The main news source for the Times’ leads is Sunday’s chat shows–16 senatorial heads talked, according to the LAT–and the main new information coming from them is that some senators think President Clinton should postpone his State of the Union address if the scheduled date–January 19th–should find his fate in the Senate still unresolved. This suggestion, says the LAT, “signals a growing recognition that the impeachment trial will inevitably slow, if not stop, Washington from conducting the public’s routine business.” (One wishes the LAT had noted here that Washington produced virtually no non-budgetary legislation last year even without such a distraction.)

According to the NYT, Sen. Phil Gramm and Sen. Arlen Specter are emerging as two proponents of a full trial with witnesses, in opposition to the fast-track view favored by Sen. Trent Lott, Sen. Joseph Lieberman and several others. And the House-Senate divide on impeachment matters is put on sharp display in a “Face the Nation” remark by Sen. Patrick Leahy about the House quoted by the NYT: “They flunked the exam in their body. They hope to do a make-up exam in the Senate, and that’s not going to happen.”

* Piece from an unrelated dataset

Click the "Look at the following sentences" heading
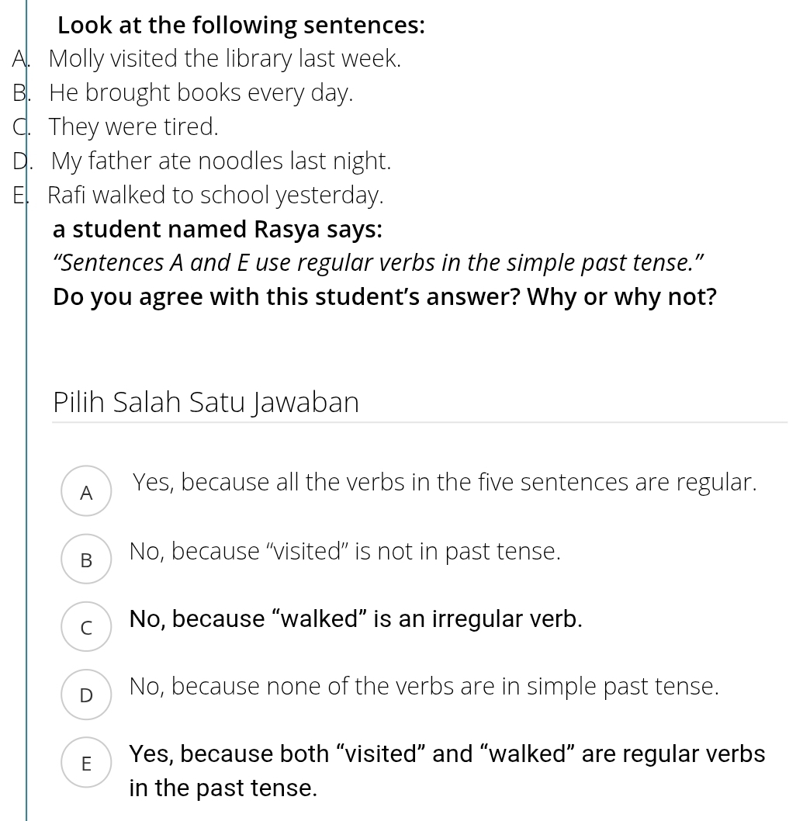 coord(241,25)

The papers report that Clinton’s long-term tax credit proposal will be accompanied by a call for the federal government to distribute over the next five years $125 million per annum to state and local agencies for support to caregivers. Also, the plan will call for the federal government to locate affordable long-term care policies for its employees. There is no firm word in the papers about how the $6.2 billion (over five years) program will be financed, although their educated guess is that the money will come from eliminating some corporate tax loopholes. The Post story has a lot of missing nuts and bolts. For instance, how many people in the country would the proposal affect? Is the credit duplicated or divided among multiple caregivers for the same person? And doesn’t a tax credit ignore the plight of the disabled and their caregivers who owe less than $1,000 in taxes? The NYT raises this last point and says the credit does those folks no good–no small matter, since, as the paper goes on to explain, 40 percent of the elderly pay no income taxes at all.

By the way, an administration official tells the NYT that he’s happy if the proposal helps Clinton on the impeachment front, “but that’s not the rationale for it.”

A WSJ front-page feature documents the frenzy of interest in Internet stocks. On-line auction company eBay Inc., for instance, recently in only ten weeks increased its stock value ten times, a feat it took Microsoft four years to achieve. But the trend, the Journal says, doesn’t just signify the surge of a particular market sector–rather it shows the rising degree to which online investors are influencing the market. And since these folks move in and out of stocks at the drop of a low-commission web trade, the upshot is that investor stampedes can now happen faster than ever before.

A front-page NYT story reports how the rather militant advocacy of condom use by the prostitutes of Calcutta may be the way to keep the AIDS situation in India from going the way of Africa. At the very least, the stance has helped keep the AIDS infection rate among Calcutta’s prostitutes (going rate: 50 cents) at about 5 percent, compared to about 50 percent for those in Bombay.

The LAT front runs a feature detailing the battle in China between “hacktivists”–politically-minded hackers–and the government over the so-called Great Chinese Firewall, Beijing’s system of filters designed to keep Chinese citizens from accessing online news and other sites that induce doubt about the official government line. Besides the obvious politically sensitive sites, according to the piece the official firewall servers also screen out the likes of Playboy.com and Parents.com. The hacker groups operate, says the LAT, on at least three continents and include contingents in the U.S. One of their latest tactics is their unverified claim that they have inserted into the Chinese computer system a program that allows users’ screens to be viewed remotely by the hackers. In a spoof of Microsoft’s “Back Office” program, dissidents call this Trojan Horse “Back Orifice.”